The East Daviess County Fire station and department headquarters will be closed for the foreseeable future after a bolt of lightning struck the building Wednesday, causing a damaging fire.
Although no one was injured and the fire was contained to the attic of the living quarters of the station, the damage forced Daviess County Fire Chief Dwane Smeathers to temporarily close the East station and operate out of the Thruston-Philpot station on Reid Road.
Smeathers said firefighters from the Thruston-Philpot station will continue to operate out of their building alongside firefighters from the East station.
“We’re all one big family anyway, so it’s not any big problem,” he said. “If we have any hitches along the way, we will just work them out, just like a family would do.”

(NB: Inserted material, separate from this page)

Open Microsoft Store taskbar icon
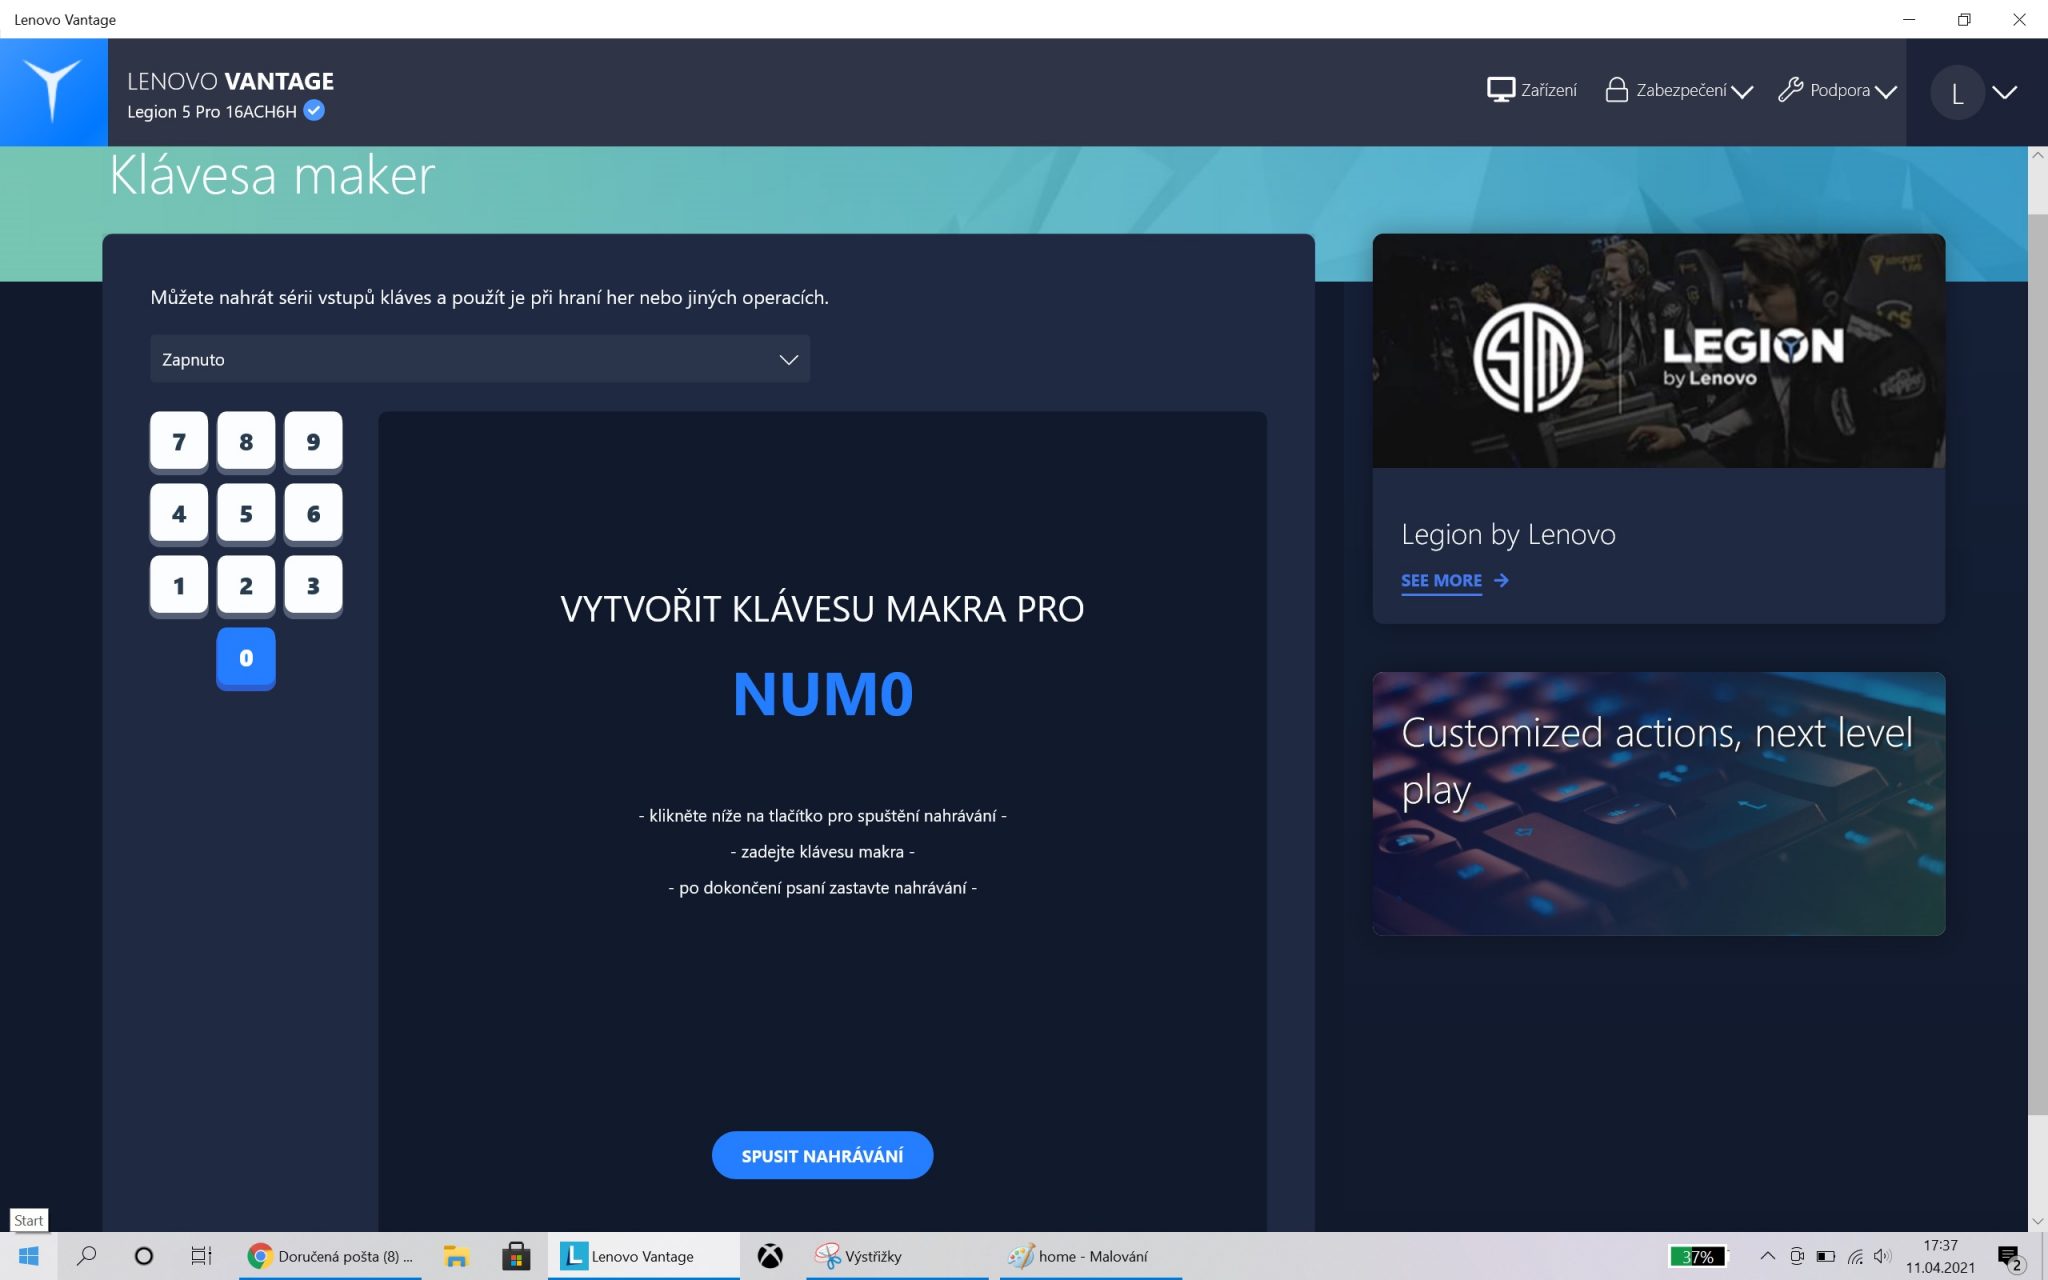The width and height of the screenshot is (2048, 1280). (x=516, y=1256)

Smeathers estimates that the East station will be closed for at least two months, but maybe as long as six months, while the damage is addressed. A representative from Kentucky Association of Counties (KACo), the county’s insurance provider, will assess the damage Friday morning, Smeathers said. At that time, he said he will have a better estimate of how long the station will be closed.

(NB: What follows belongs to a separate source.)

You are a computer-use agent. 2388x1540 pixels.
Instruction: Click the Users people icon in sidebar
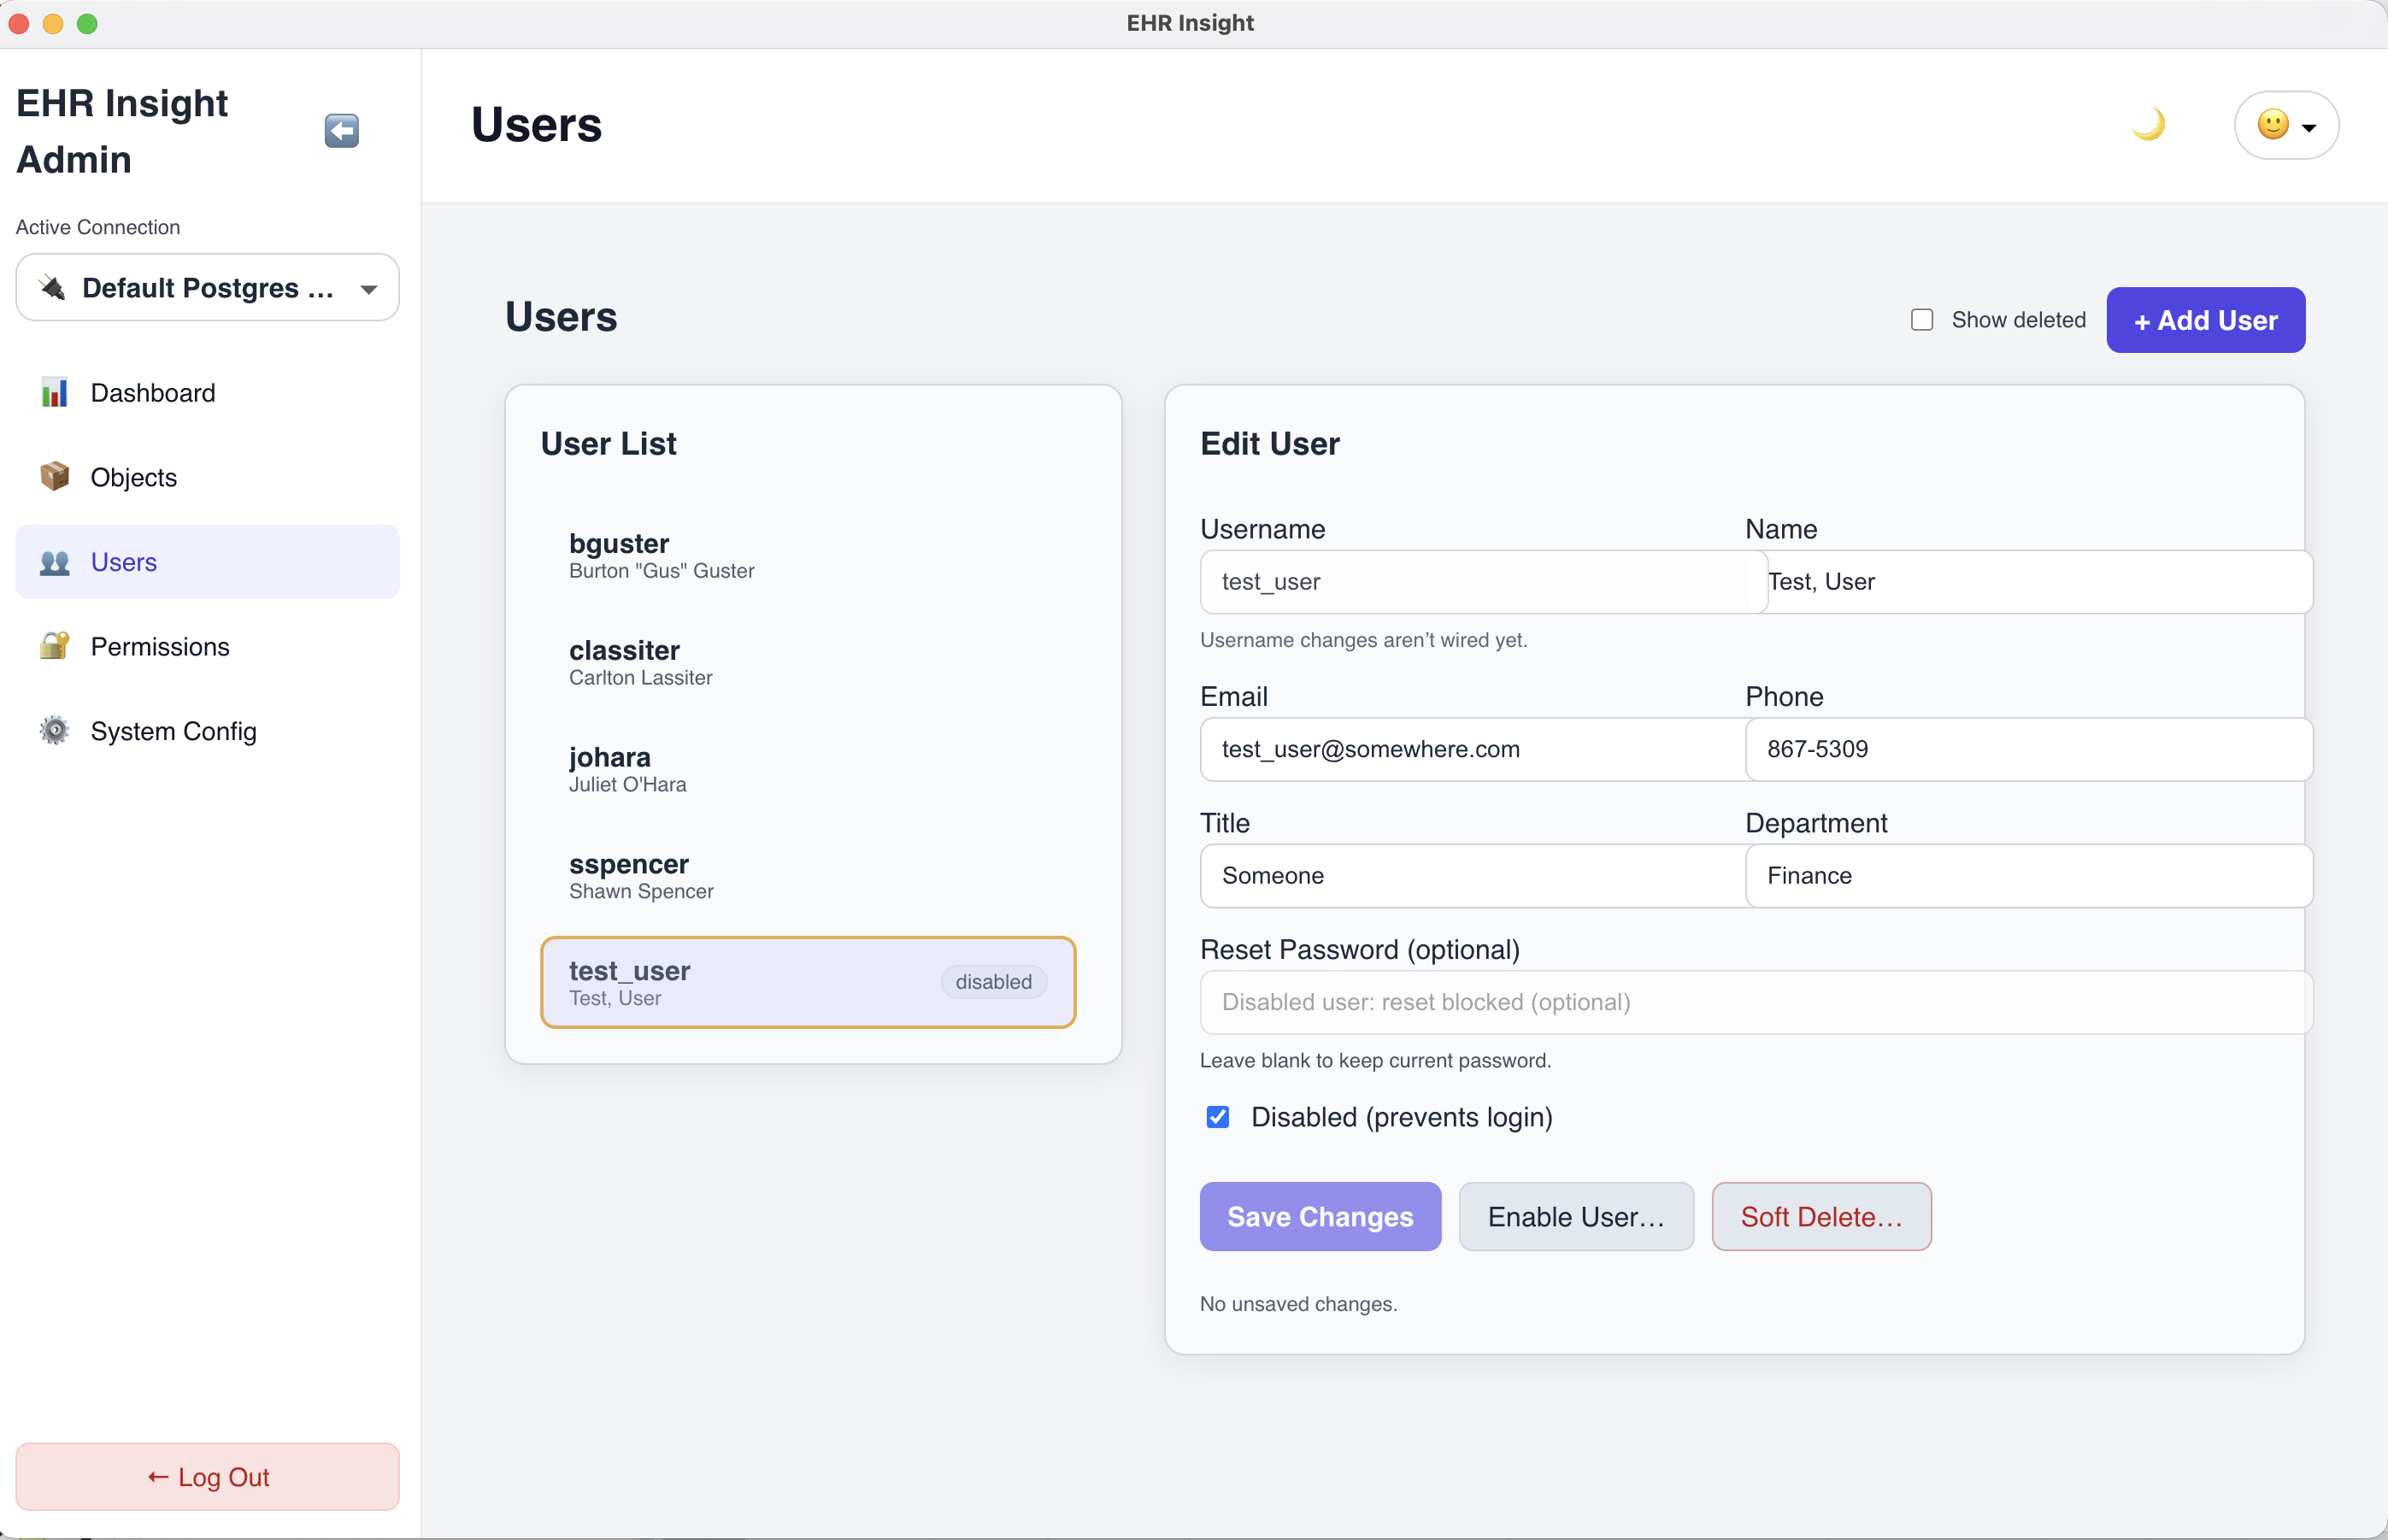tap(53, 562)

In the meantime, Smeathers has had to address a laundry list of tasks associated with moving an entire fire station to a new location in less than 24 hours time.
Some of those tasks include moving all of the trucks and equipment to the new location, getting beds for the firefighters to sleep in and setting up the radio system.

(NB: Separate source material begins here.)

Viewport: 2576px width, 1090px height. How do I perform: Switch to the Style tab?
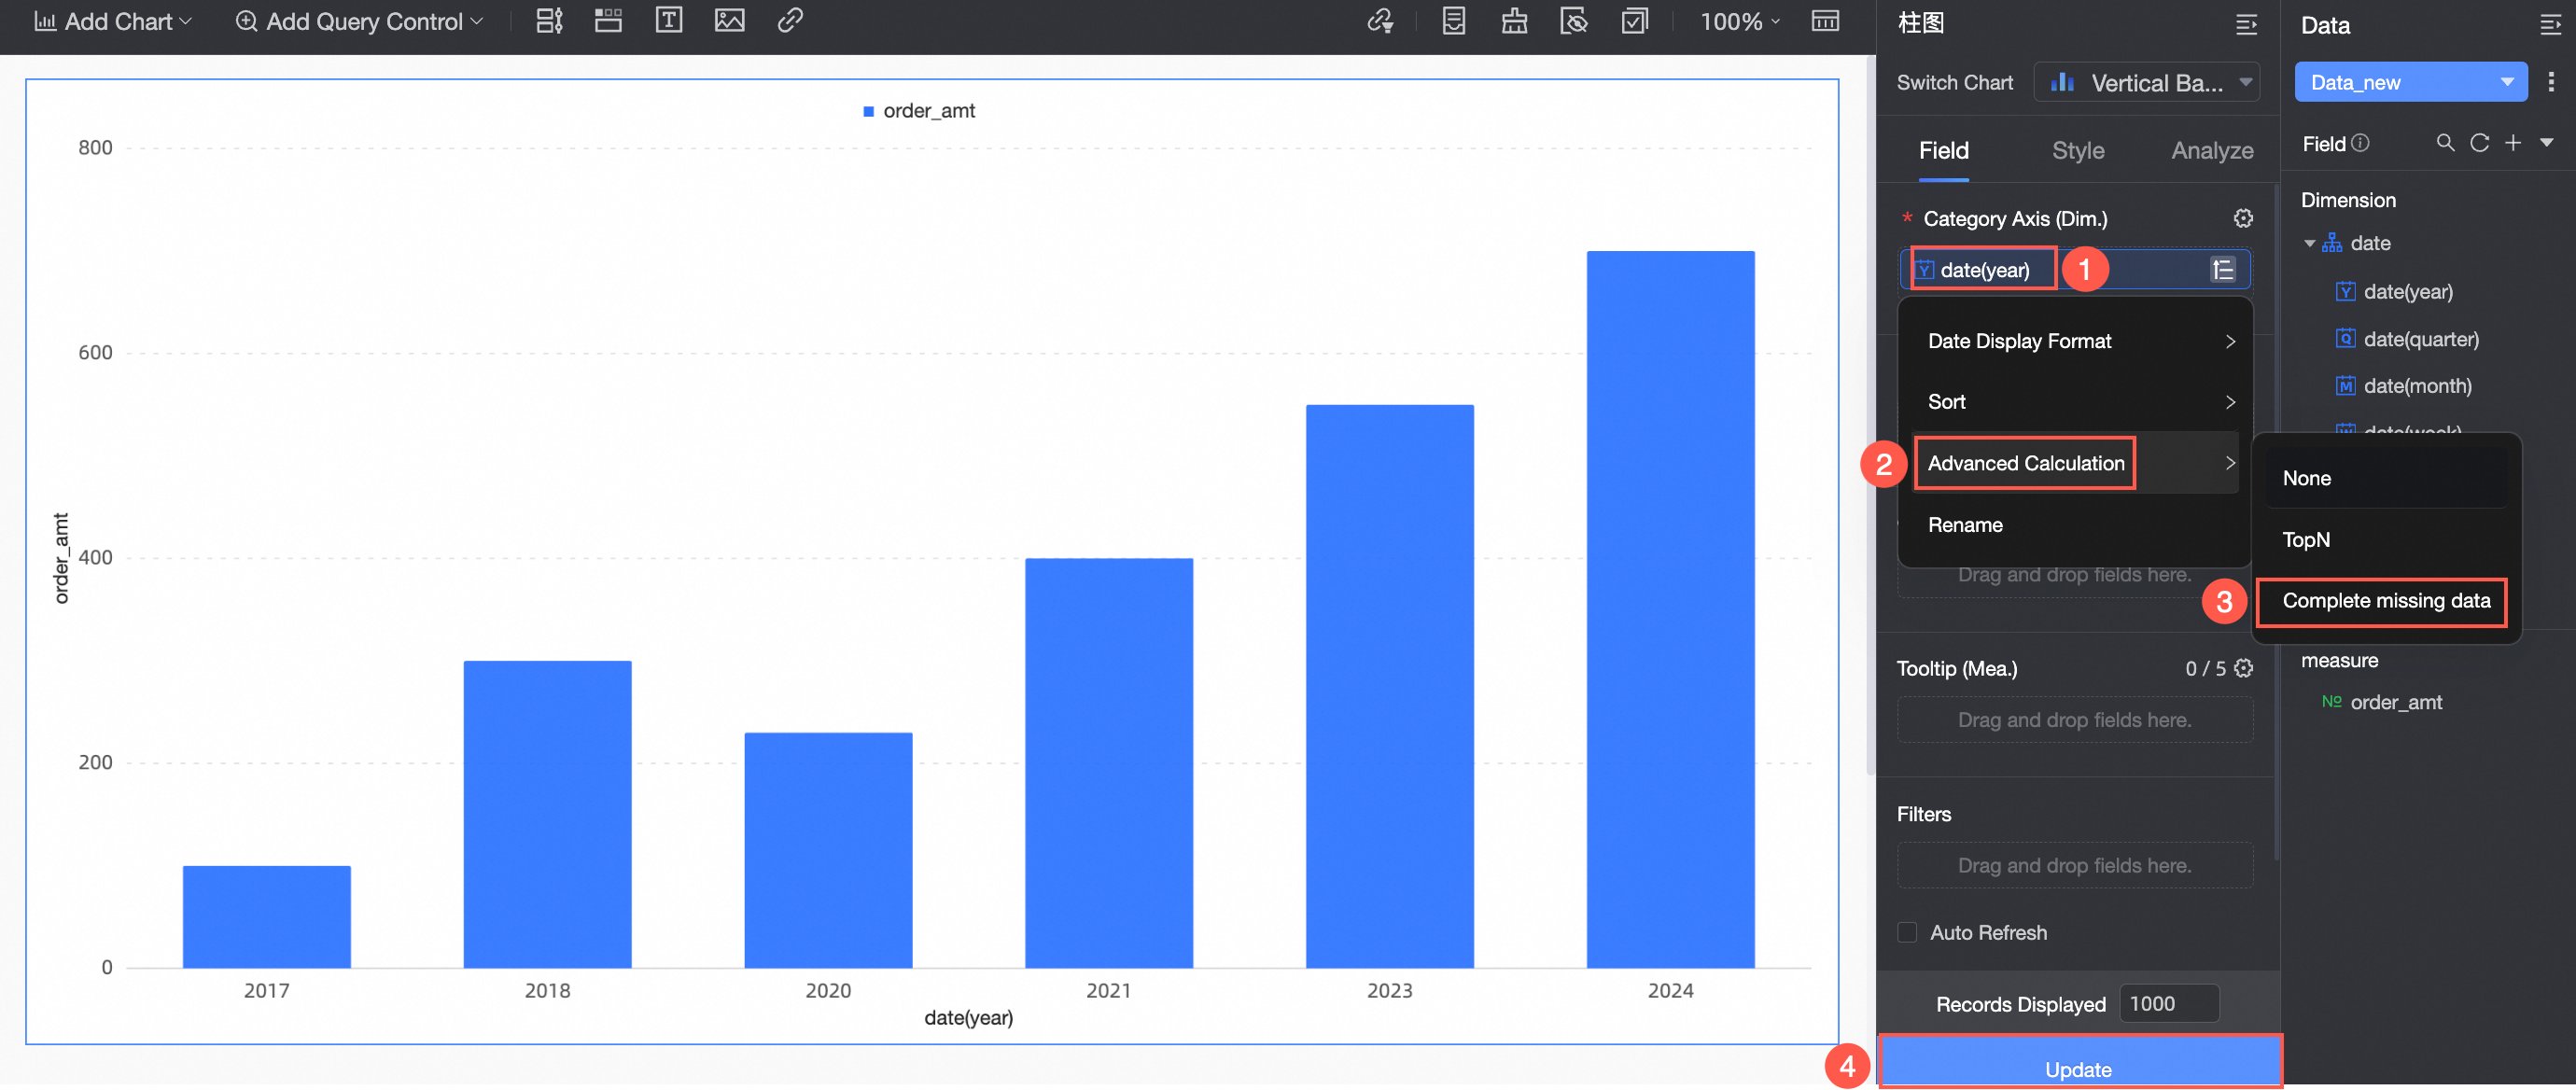click(2077, 151)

Dispatch was also made aware of a few changes to responding stations given that the East station is moving 5 miles down the road.
“Any places that may be a delay in response, we are doing some maneuvering around,” Smeathers said.
Specifically, Smeathers said a few places in the Masonville area were switched to the Airport-Sorgho station.
Owensboro-Daviess County Dispatch 911 Director Paul Nave said he hasn’t encountered any issues since the transition.
“At this point, we’re sizing up the situation,” Nave said. “The fire chief will have very few emergency response zones that need adjustment.”
On Thursday, off-duty firefighters worked alongside crews from Disaster Team, which has been hired for clean up and remediation.
Smeathers said the station’s structure is still in good condition, though there are some weakened spots with heavy burn.
Firefighters have examined the building, including the roof, and have not been able to find where the lighting struck the building.
Smeathers said that the insurance company will use technology from the National Weather Service and radar from Wednesday’s storm to pinpoint within a few feet of where the lighting struck the station.
Daviess County opened the $900,000 station on KY-54 in 2004.